Exercise aim: Each line from the start of the records through the line containing "Zum Warenkorb hinzufügen (771, 1862)" is to be transcribed exactly, and no other line is to be included.

Materials provided:
"""
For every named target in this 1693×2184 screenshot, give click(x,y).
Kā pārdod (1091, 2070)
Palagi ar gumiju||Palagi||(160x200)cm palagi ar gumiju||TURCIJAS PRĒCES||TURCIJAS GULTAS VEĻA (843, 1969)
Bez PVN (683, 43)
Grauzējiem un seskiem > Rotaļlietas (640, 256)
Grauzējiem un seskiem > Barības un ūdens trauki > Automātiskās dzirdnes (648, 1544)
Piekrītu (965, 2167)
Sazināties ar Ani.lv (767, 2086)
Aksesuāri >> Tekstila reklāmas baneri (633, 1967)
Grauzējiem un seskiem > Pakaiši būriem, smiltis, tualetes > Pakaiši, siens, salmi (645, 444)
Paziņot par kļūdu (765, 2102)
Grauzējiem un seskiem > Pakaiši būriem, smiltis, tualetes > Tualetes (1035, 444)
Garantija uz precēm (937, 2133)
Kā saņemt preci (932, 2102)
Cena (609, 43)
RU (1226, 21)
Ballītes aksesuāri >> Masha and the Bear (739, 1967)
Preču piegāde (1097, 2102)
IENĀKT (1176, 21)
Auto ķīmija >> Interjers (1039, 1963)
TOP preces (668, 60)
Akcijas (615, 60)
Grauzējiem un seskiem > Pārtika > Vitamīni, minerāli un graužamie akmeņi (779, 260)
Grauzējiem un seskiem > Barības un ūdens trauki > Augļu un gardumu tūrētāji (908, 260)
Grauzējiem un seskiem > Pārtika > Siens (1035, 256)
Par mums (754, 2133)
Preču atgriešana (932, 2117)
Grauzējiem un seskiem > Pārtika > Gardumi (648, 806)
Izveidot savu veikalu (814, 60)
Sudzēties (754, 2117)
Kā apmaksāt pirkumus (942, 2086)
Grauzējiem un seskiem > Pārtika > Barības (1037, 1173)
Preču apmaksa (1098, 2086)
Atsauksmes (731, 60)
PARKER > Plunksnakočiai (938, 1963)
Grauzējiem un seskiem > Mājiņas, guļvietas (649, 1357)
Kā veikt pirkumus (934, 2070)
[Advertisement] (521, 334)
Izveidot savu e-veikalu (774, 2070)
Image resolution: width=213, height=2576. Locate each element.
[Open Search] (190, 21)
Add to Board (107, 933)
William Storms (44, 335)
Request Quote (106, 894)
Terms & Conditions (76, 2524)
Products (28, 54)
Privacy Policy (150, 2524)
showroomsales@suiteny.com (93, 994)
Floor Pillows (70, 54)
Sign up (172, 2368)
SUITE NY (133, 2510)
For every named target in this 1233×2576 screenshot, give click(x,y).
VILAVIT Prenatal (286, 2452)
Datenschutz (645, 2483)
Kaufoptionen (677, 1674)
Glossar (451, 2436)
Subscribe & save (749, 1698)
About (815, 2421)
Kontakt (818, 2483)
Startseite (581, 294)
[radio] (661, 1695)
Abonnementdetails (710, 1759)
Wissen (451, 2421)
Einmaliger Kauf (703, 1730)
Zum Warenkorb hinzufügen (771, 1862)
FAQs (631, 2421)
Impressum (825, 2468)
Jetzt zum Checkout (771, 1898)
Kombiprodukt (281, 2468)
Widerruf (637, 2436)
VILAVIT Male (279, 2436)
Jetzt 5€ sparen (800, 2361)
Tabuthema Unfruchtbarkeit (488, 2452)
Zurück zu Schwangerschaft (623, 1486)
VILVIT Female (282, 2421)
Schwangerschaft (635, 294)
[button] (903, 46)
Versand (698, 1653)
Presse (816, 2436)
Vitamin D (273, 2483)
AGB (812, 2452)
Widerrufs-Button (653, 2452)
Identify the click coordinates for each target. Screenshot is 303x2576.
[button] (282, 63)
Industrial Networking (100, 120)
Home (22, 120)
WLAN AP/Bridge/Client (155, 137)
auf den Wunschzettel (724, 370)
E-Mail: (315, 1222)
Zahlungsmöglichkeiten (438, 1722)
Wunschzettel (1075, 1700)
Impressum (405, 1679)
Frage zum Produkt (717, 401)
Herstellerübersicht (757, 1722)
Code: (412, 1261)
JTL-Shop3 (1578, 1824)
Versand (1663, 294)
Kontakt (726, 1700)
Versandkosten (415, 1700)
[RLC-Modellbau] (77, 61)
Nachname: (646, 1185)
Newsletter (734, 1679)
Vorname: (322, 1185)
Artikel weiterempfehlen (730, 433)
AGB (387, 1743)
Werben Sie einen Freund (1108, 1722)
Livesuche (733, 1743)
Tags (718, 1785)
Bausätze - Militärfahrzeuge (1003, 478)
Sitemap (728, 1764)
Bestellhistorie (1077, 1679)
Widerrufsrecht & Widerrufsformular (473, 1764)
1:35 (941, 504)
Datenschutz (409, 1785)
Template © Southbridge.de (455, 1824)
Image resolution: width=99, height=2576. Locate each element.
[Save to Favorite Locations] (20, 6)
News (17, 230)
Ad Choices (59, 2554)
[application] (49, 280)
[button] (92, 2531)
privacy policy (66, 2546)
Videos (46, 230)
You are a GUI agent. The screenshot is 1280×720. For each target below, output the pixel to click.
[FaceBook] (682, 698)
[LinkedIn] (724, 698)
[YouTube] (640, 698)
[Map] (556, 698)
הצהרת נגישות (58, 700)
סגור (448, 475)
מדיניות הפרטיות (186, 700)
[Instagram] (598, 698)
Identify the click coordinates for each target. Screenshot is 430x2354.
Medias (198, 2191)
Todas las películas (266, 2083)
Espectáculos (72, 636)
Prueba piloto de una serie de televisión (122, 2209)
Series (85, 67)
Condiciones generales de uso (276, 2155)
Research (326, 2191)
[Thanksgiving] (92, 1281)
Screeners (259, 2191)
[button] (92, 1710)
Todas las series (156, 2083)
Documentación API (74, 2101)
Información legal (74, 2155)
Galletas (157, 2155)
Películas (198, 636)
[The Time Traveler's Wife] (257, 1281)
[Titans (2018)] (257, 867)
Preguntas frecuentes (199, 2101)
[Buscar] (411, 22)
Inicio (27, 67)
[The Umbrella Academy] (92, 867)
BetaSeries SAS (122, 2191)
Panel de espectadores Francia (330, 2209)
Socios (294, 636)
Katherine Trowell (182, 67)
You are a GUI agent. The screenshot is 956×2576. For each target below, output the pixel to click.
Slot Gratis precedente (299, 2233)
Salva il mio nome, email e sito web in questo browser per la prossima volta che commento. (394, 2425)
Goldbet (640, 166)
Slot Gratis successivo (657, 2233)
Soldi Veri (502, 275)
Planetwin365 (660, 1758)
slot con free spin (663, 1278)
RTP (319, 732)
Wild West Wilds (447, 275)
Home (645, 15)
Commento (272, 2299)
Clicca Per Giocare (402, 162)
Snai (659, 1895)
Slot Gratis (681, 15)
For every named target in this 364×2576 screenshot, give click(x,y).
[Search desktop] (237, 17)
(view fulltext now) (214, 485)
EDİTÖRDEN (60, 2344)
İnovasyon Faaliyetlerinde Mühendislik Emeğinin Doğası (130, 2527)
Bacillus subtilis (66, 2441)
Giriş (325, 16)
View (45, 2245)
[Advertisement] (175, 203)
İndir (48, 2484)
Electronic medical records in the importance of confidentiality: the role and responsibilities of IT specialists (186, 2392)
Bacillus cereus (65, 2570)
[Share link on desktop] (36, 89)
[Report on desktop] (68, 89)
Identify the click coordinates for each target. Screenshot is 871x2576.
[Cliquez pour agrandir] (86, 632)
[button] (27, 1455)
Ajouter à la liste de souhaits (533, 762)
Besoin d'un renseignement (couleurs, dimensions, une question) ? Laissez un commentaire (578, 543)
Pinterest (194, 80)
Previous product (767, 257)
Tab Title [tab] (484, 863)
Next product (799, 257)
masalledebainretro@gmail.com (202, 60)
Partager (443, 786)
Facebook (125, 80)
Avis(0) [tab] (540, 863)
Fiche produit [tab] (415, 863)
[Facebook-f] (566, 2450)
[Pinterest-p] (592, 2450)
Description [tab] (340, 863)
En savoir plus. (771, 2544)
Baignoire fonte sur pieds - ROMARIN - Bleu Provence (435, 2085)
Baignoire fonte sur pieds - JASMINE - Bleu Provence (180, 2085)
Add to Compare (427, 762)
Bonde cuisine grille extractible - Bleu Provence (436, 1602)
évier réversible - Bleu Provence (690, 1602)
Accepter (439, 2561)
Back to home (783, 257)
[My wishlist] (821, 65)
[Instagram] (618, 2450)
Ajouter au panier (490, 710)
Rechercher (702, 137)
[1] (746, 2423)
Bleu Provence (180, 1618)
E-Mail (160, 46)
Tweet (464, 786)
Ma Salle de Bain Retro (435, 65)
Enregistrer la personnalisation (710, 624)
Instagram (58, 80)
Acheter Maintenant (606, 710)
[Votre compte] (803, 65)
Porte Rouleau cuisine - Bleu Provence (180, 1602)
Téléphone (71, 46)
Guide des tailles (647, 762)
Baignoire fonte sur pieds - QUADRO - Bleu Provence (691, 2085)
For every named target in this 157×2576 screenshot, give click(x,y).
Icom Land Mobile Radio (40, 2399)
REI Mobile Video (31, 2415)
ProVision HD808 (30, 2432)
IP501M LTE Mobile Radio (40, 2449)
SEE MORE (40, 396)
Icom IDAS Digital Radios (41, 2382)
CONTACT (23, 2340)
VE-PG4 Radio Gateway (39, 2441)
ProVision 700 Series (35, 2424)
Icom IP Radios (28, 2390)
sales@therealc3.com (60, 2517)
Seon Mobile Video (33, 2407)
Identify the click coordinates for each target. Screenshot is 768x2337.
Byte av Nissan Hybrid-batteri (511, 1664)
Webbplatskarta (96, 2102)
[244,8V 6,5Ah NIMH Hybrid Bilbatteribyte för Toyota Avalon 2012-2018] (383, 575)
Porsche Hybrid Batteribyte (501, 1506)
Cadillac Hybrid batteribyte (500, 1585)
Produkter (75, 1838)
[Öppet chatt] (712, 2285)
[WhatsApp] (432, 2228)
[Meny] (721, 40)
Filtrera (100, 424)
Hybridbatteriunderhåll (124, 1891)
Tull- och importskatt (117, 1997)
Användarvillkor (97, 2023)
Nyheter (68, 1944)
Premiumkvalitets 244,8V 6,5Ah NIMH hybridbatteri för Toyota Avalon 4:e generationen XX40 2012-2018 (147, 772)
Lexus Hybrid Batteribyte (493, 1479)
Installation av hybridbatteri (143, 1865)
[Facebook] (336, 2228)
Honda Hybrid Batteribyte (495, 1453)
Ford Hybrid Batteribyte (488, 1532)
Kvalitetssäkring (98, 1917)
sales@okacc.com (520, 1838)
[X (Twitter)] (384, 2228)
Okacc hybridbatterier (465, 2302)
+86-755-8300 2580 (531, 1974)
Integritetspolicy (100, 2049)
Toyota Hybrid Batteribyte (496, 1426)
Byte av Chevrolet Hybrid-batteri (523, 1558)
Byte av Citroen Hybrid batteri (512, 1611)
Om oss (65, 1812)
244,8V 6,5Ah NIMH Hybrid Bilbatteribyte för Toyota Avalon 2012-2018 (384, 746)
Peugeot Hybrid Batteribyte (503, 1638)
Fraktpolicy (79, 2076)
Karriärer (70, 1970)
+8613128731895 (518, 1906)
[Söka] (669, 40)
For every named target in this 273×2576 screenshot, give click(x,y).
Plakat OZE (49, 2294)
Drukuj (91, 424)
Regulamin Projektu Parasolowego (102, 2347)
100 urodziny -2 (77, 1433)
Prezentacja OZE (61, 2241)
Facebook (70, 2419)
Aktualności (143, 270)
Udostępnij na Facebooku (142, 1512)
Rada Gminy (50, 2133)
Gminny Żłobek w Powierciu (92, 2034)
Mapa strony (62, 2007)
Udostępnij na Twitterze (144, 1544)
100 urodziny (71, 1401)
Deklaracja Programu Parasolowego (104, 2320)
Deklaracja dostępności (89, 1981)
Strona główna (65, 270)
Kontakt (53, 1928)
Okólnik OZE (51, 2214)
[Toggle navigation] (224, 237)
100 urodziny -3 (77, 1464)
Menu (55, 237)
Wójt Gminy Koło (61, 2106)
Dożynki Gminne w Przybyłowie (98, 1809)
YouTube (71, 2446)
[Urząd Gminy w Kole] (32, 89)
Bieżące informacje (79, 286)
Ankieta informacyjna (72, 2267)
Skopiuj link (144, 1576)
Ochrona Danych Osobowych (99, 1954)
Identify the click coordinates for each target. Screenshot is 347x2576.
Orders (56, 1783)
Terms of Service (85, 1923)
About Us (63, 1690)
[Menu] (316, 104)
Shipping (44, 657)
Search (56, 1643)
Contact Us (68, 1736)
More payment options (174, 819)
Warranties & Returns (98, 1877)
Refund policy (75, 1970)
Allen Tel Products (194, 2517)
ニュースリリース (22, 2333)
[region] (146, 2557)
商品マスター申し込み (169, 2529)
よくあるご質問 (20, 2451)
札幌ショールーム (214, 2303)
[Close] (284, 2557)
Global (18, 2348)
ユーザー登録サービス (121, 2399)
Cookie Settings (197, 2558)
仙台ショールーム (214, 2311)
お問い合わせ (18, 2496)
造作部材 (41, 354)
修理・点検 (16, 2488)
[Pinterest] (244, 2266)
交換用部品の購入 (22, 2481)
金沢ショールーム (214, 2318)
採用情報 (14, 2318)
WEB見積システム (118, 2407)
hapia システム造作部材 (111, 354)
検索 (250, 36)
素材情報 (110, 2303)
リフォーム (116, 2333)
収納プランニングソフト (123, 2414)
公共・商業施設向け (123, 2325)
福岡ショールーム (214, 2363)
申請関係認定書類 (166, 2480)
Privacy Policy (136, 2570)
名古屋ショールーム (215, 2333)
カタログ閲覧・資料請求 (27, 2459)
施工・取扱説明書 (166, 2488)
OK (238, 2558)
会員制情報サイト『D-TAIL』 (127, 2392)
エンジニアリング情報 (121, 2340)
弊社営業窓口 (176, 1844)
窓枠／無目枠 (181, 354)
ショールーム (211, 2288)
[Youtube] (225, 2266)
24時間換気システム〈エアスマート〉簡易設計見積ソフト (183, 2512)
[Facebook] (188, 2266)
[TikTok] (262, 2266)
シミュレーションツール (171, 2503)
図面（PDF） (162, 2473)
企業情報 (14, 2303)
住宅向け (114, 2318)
"""
Response:
For every named target in this 1693×2184 screenshot, give click(x,y).
Kā pārdod (1091, 2070)
Palagi ar gumiju||Palagi||(160x200)cm palagi ar gumiju||TURCIJAS PRĒCES||TURCIJAS GULTAS VEĻA (843, 1969)
Bez PVN (683, 43)
Grauzējiem un seskiem > Rotaļlietas (640, 256)
Grauzējiem un seskiem > Barības un ūdens trauki > Automātiskās dzirdnes (648, 1544)
Piekrītu (965, 2167)
Sazināties ar Ani.lv (767, 2086)
Aksesuāri >> Tekstila reklāmas baneri (633, 1967)
Grauzējiem un seskiem > Pakaiši būriem, smiltis, tualetes > Pakaiši, siens, salmi (645, 444)
Paziņot par kļūdu (765, 2102)
Grauzējiem un seskiem > Pakaiši būriem, smiltis, tualetes > Tualetes (1035, 444)
Garantija uz precēm (937, 2133)
Kā saņemt preci (932, 2102)
Cena (609, 43)
RU (1226, 21)
Ballītes aksesuāri >> Masha and the Bear (739, 1967)
Preču piegāde (1097, 2102)
IENĀKT (1176, 21)
Auto ķīmija >> Interjers (1039, 1963)
TOP preces (668, 60)
Akcijas (615, 60)
Grauzējiem un seskiem > Pārtika > Vitamīni, minerāli un graužamie akmeņi (779, 260)
Grauzējiem un seskiem > Barības un ūdens trauki > Augļu un gardumu tūrētāji (908, 260)
Grauzējiem un seskiem > Pārtika > Siens (1035, 256)
Par mums (754, 2133)
Preču atgriešana (932, 2117)
Grauzējiem un seskiem > Pārtika > Gardumi (648, 806)
Izveidot savu veikalu (814, 60)
Sudzēties (754, 2117)
Kā apmaksāt pirkumus (942, 2086)
Grauzējiem un seskiem > Pārtika > Barības (1037, 1173)
Preču apmaksa (1098, 2086)
Atsauksmes (731, 60)
PARKER > Plunksnakočiai (938, 1963)
Grauzējiem un seskiem > Mājiņas, guļvietas (649, 1357)
Kā veikt pirkumus (934, 2070)
[Advertisement] (521, 334)
Izveidot savu e-veikalu (774, 2070)
Image resolution: width=213, height=2576. Locate each element.
[Open Search] (190, 21)
Add to Board (107, 933)
William Storms (44, 335)
Request Quote (106, 894)
Terms & Conditions (76, 2524)
Products (28, 54)
Privacy Policy (150, 2524)
showroomsales@suiteny.com (93, 994)
Floor Pillows (70, 54)
Sign up (172, 2368)
SUITE NY (133, 2510)
For every named target in this 1233×2576 screenshot, give click(x,y).
VILAVIT Prenatal (286, 2452)
Datenschutz (645, 2483)
Kaufoptionen (677, 1674)
Glossar (451, 2436)
Subscribe & save (749, 1698)
About (815, 2421)
Kontakt (818, 2483)
Startseite (581, 294)
[radio] (661, 1695)
Abonnementdetails (710, 1759)
Wissen (451, 2421)
Einmaliger Kauf (703, 1730)
Zum Warenkorb hinzufügen (771, 1862)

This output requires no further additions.